Le bureau de vote du CSE contrôle la régularité des élections professionnelles. Il compte au moins 3 membres : 1 président et 2 assesseurs, tous électeurs dans l'entreprise. Sa composition est fixée par le protocole d'accord préélectoral (PAP) ou, à défaut, par les principes généraux du droit électoral (article R. 42 du Code électoral). En vote électronique, un bureau unique de 3 personnes suffit, et ses membres ne sont mobilisés qu'au scellement et au descellement des urnes, 15 minutes après la clôture du scrutin, au lieu d'être mobilisés pendant toute la durée du vote.

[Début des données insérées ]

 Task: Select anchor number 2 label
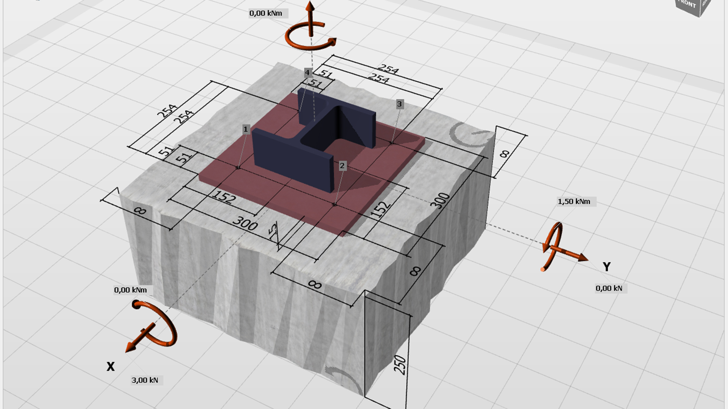pyautogui.click(x=342, y=165)
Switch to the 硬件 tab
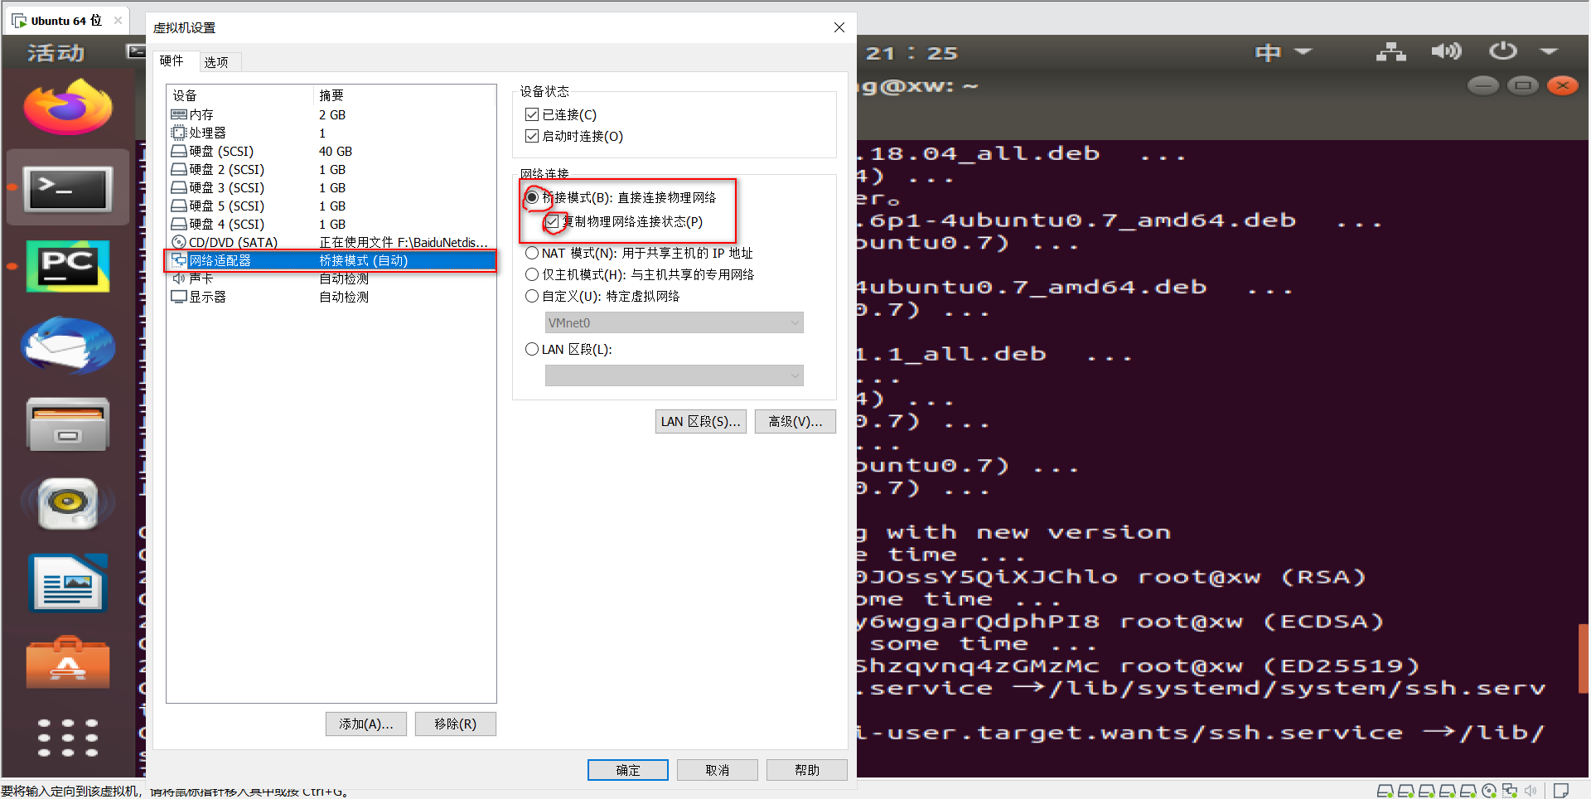 pyautogui.click(x=173, y=61)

Le rôle du bureau de vote dans une élection du CSE

Le bureau de vote contrôle l'élection des représentants du personnel au CSE. Le Code du travail ne précise pas son rôle : ce sont les protocoles d'accord préélectoraux (PAP) qui définissent ses attributions, complétées par la jurisprudence de la Cour de cassation et les principes généraux du droit électoral. Pour l'organiser, l'employeur doit constituer un bureau d'au moins 3 personnes (1 président et 2 assesseurs), tous électeurs dans l'entreprise, désignés selon des modalités en accord avec les organisations syndicales signataires du PAP ou par appel au volontariat encadré par le PAP. Par commodité, le bureau doit généralement être constitué au moins 4 jours ouvrés avant le scellement des urnes du premier tour.

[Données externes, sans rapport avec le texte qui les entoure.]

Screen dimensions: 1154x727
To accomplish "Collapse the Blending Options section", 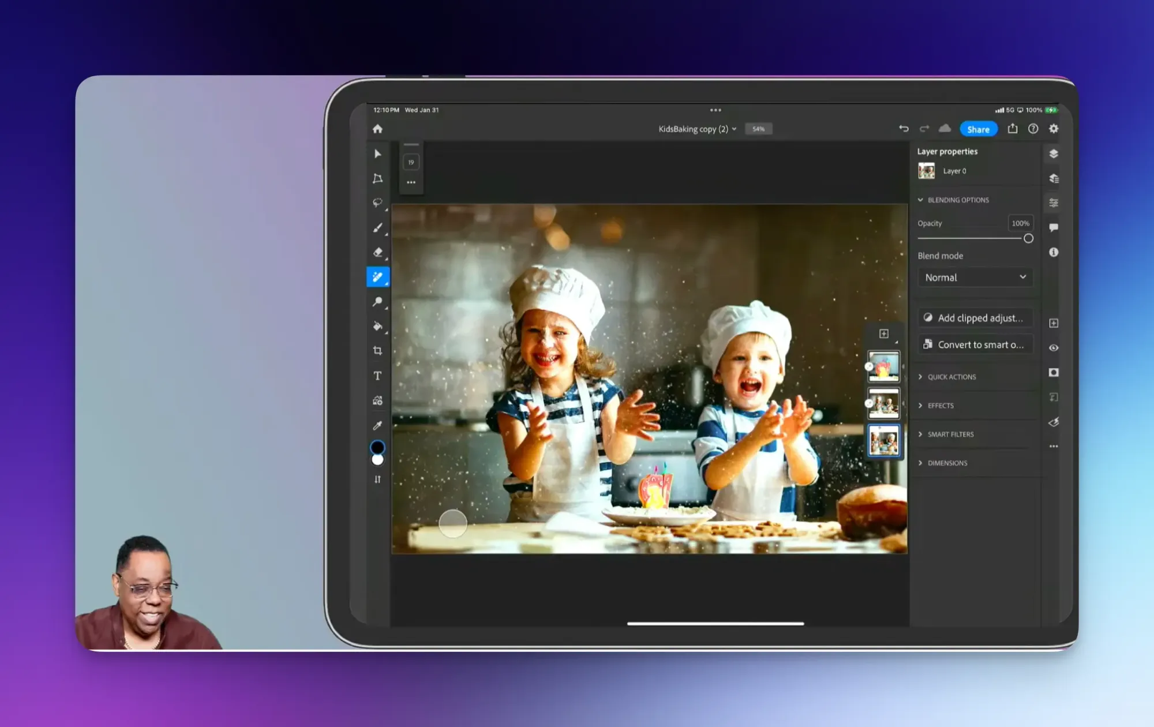I will pyautogui.click(x=921, y=200).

Les 5 missions du bureau de vote CSE

  • S'assurer de la bonne organisation du scrutin et de la régularité des opérations électorales.
  • Garantir le respect des principes généraux du droit électoral (secret du vote, égalité des électeurs, sincérité du scrutin).
  • Procéder au dépouillement des votes (manuel pour le vote papier, automatique sous contrôle pour le vote électronique).
  • Proclamer les résultats du scrutin.
  • Dresser et signer le procès-verbal des élections.

Missions spécifiques en vote électronique

En vote électronique, les missions matérielles du bureau évoluent : il scelle et descelle les urnes, supervise le dépouillement automatisé et signe les procès-verbaux. Le scellement intervient en général la veille ou l’avant-veille du scrutin ; le descellement a lieu 15 minutes après la fermeture des urnes (délai légal de carence). Le scellement doit se faire en présence des 3 membres du bureau. L'ouverture des urnes peut se dérouler en présence du président et d'un seul des deux assesseurs. Ces réunions, courtes (15 à 30 minutes), peuvent désormais se tenir en visioconférence, il n’y a pas d’obligation de présence physique, un autre avantage du vote électronique.

La composition du bureau de vote CSE

Qui fixe la composition du bureau de vote ?

La composition du bureau de vote est fixée par le protocole d'accord préélectoral (PAP). Le Ministère du travail considère que le PAP « porte notamment sur le nombre et la composition des bureaux de vote » (Circulaire DRT n° 13 du 25 octobre 1983). À défaut de dispositions spécifiques, la composition suit les principes généraux du droit électoral. La composition du bureau de vote ne peut pas résulter du seul pouvoir discrétionnaire de l'employeur (Cass. soc., 16 octobre 2013, n° 12-21.448). En général, le PAP prévoit une constitution sur la base du volontariat.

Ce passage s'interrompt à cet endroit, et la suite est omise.